In accordance with § 161 of the German Stock Corporation Act (AktG), the executive board and supervisory board of Nemetschek AG declare that the recommendations of the "Government Commission of the German Corporate Governance Code", version dated June 24, 2014, published in the official part of the Federal Gazette on September 30, 2014, (hereinafter "Code"), have been and are being met with the following exceptions:

  • The D & O insurance does not include excess insurance for supervisory board members (Code Item 3.8 Clause 3). Nemetschek AG does not believe that excess insurance would increase the motivation and sense of responsibility of the members of the supervisory board.
  • For the specification of executive board remuneration, the supervisory board made no vertical comparison of remuneration at the level of Nemetschek AG, as recommended by Code Item 4. 2. 2 Clause 2. As a holding company, Nemetschek AG does not offer any appropriate standards of comparison for either upper management circles or staff as a whole.

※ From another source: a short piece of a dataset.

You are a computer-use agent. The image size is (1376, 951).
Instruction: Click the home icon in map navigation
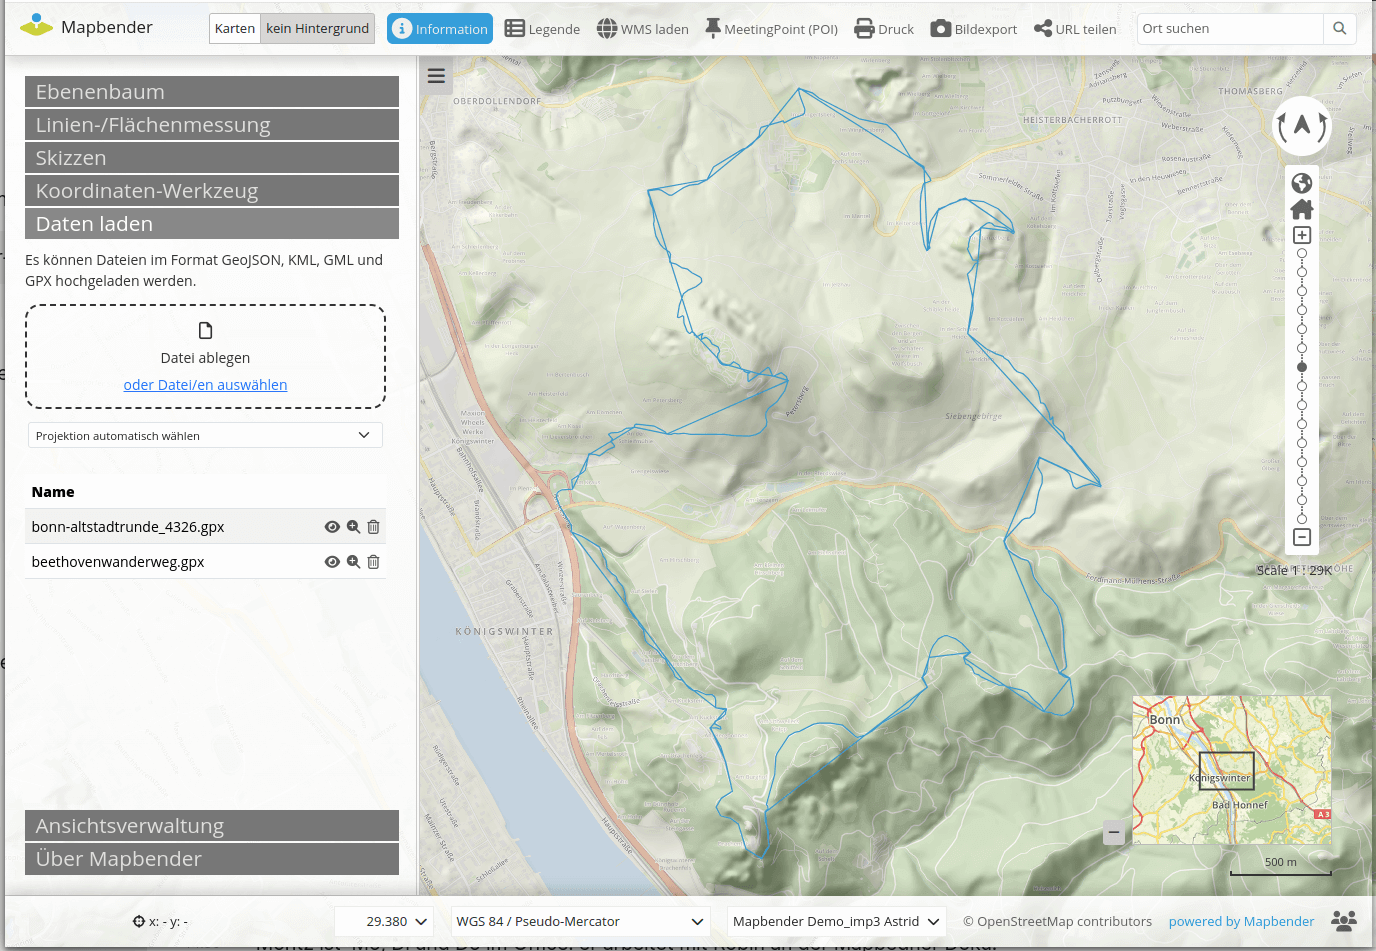point(1301,209)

Nevertheless, the supervisory board – as in the past – used the remunerations of the heads of the most important product organizations as a standard of comparison on which to base its remuneration decisions.

The variable short-term incentive plan does stipulate upper limits, which however are not always expressed as a fixed amount but as a percentage of a fixed amount. Based on the Code and its justification, it is not possible to clearly determine whether this is still in compliance with the Code. In this respect, a deviation is declared with reference to Code Item 4.2.3 Clause 2. Ultimately, the executive board employment contracts do not stipulate upper limits in terms of amount for the total remuneration (Code Item 4. 2. 3 Clause 2). Nemetschek AG is not of the opinion that this is required in the case of the existing remuneration system. If the amount of variable incentive plans is limited, this also applies for the total remuneration to be achieved.

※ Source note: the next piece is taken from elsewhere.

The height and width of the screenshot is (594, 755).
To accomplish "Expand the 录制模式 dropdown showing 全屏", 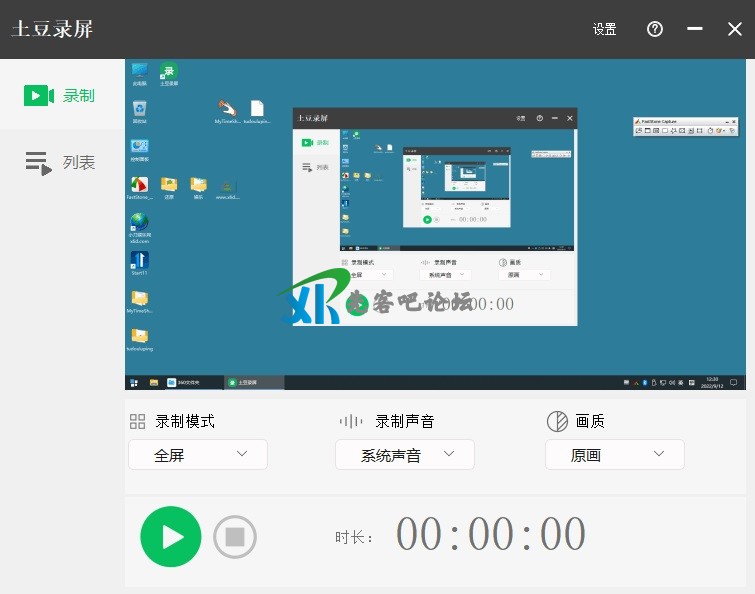I will (x=198, y=455).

The executive board employment contract of Dr. Tobias Wagner, terminated as of March 31, 2014, did not contain a severance payment cap due to the interim nature of his activities (Code Item 4. 2. 3 Clause 4). The same applies for the contracts of executive board members Viktor Várkonyi and Sean Flaherty due to the comparatively low remuneration.

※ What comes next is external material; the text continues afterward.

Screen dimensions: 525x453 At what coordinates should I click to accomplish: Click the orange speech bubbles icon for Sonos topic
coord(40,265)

• An age limit for members of the executive board and the supervisory board has not been defined explicitly and is not currently planned (Code Items 5.1.2 Clause 2 and 5.4.1 Clause 2) Such an age limit would generally restrict the company in its selection of suitable members of the executive board and the supervisory board. With regard to the composition of the executive board, supervisory board and further management circles, the individual's experience, skills and knowledge are of primary importance to the company (Code Items 4.1.5 , 5.1.2 Clause 1 and 5.4.1 Clause 2). In contrast, the supervisory board and, with reference to Code Item 4.1.5, the executive board regard diversity criteria as less important, even if these are expressly welcomed – as are the associated efforts toward an appropriate representation of women.

In view of the fact that the company's supervisory board has only three members, the supervisory board did not specify any defined targets for its composition (Code Item 5.4.1 Clause 2). Consequently, such objectives are not published in the Corporate Governance Report (Code Item 5.4.1 Clause 3). The supervisory board will however come to an agreement as to suitable candidates for the next supervisory board elections in good time.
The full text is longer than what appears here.